Given information:
** START **
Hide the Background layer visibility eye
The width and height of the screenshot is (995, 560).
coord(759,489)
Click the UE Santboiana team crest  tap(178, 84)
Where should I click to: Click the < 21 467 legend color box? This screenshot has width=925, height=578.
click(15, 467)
** END **
** START **
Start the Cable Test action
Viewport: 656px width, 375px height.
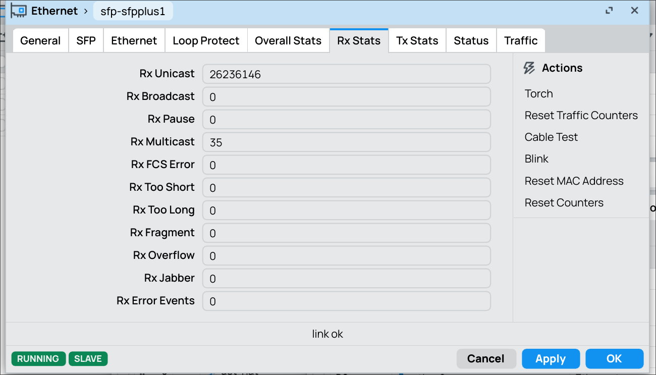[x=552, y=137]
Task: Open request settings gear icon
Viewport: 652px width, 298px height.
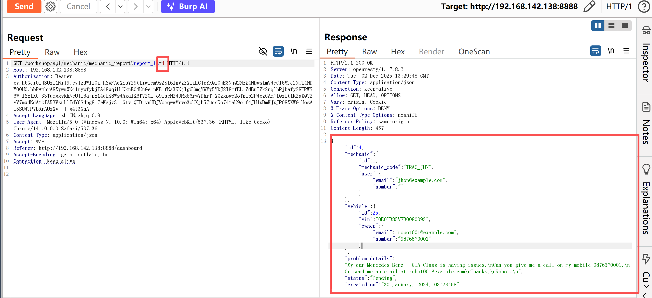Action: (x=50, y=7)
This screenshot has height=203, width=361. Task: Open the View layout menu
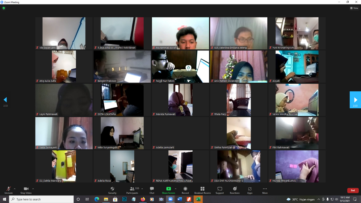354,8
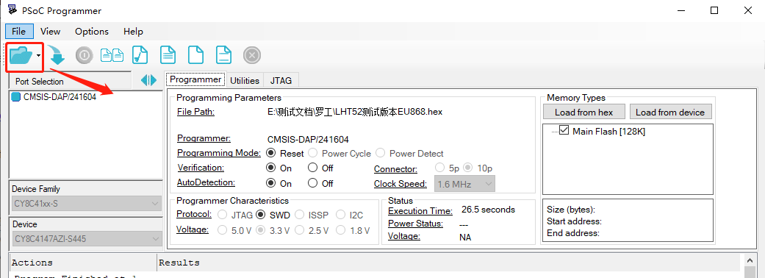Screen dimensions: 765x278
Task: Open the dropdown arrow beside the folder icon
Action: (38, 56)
** END **
** START **
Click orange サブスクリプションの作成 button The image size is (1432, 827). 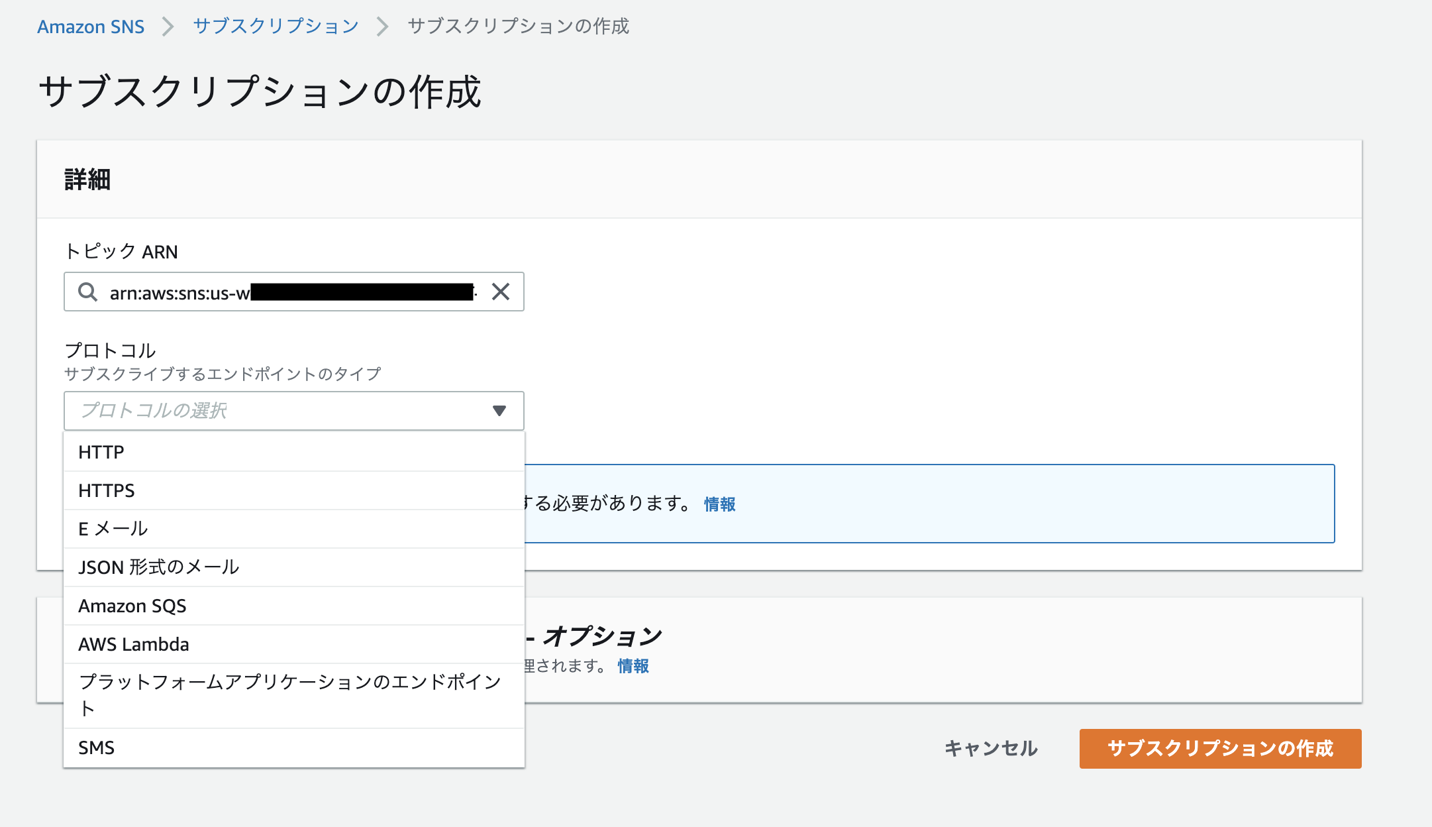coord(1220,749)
** END **
Given exercise:
Copy out the data lines starting at the line containing "This screenshot has height=203, width=361." and ending with the line containing "Action: (38, 56)", including both of those lines. Omit the pictures from your answer.

Response for this exercise:
This screenshot has height=203, width=361. Task: Open the View layout menu
354,8
Screen dimensions: 765x278
Task: Open the dropdown arrow beside the folder icon
Action: (38, 56)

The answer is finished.